**Material provided:**
■ ■ ■ ■ ■ ■ ■

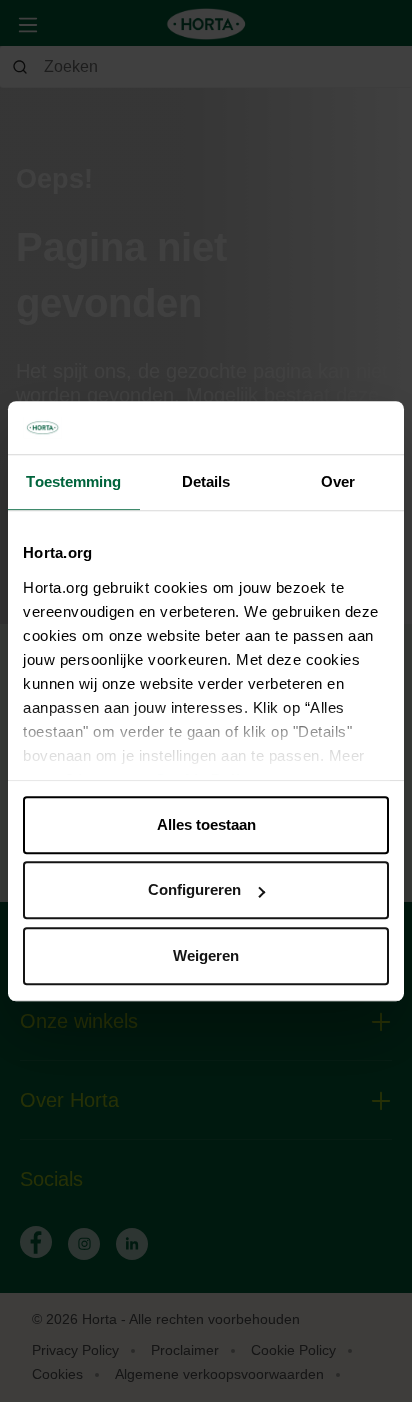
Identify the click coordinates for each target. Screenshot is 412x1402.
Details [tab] (206, 481)
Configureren (194, 889)
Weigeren (206, 955)
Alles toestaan (206, 824)
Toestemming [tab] (73, 481)
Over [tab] (338, 481)
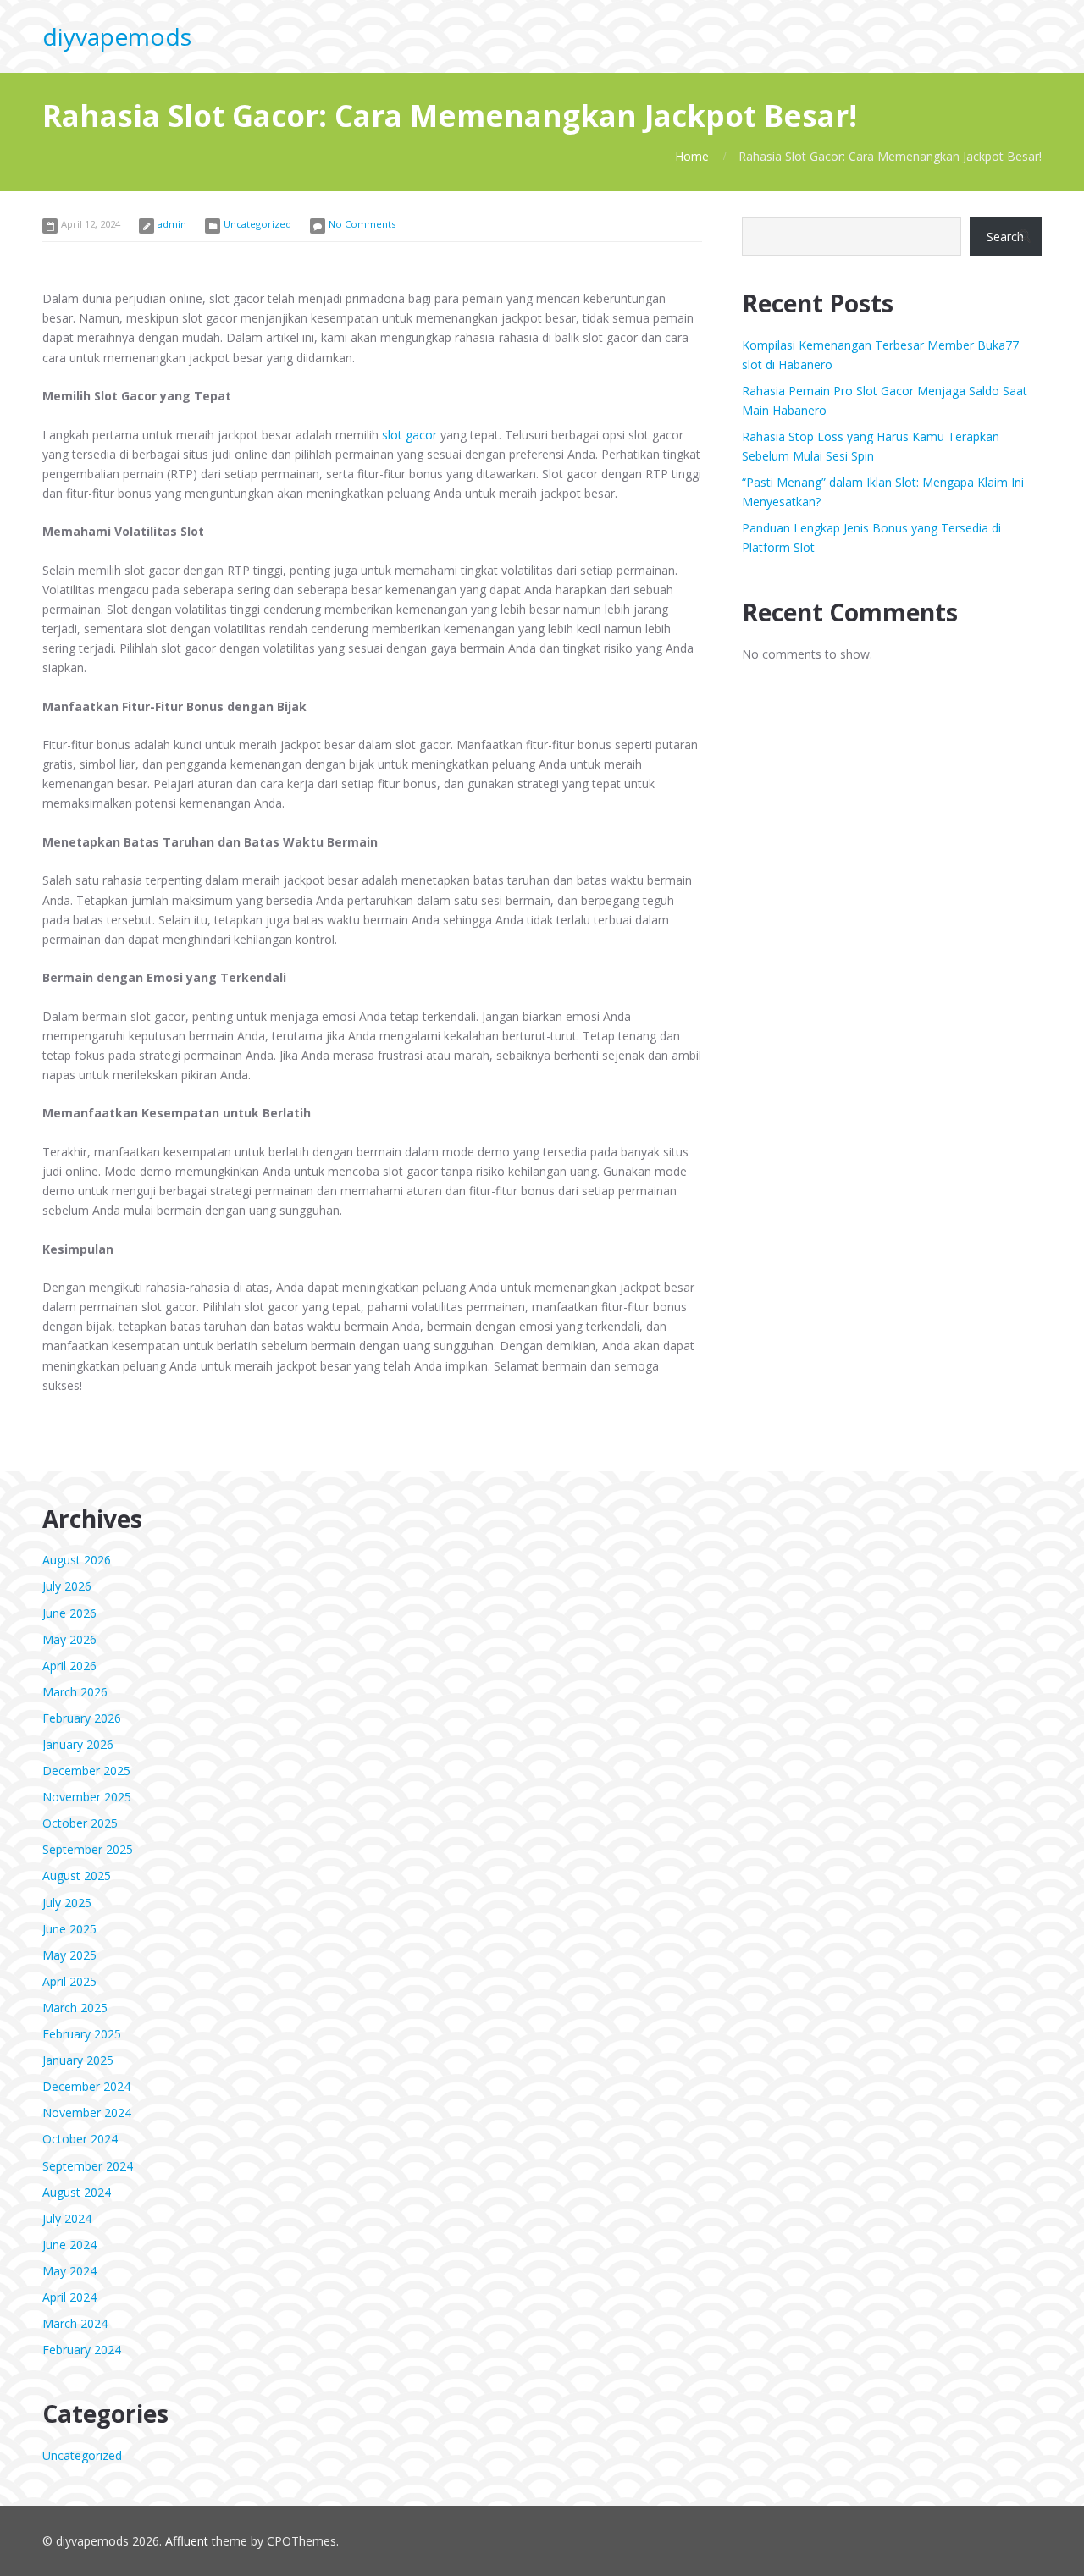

■ ■ ■ ■ ■ ■ ■

Retype the records exactly, but skip the pictures.

**Reply to the exercise:**
Identify the click coordinates for each target. Screenshot is 412x1402.
Details [tab] (206, 481)
Configureren (194, 889)
Weigeren (206, 955)
Alles toestaan (206, 824)
Toestemming [tab] (73, 481)
Over [tab] (338, 481)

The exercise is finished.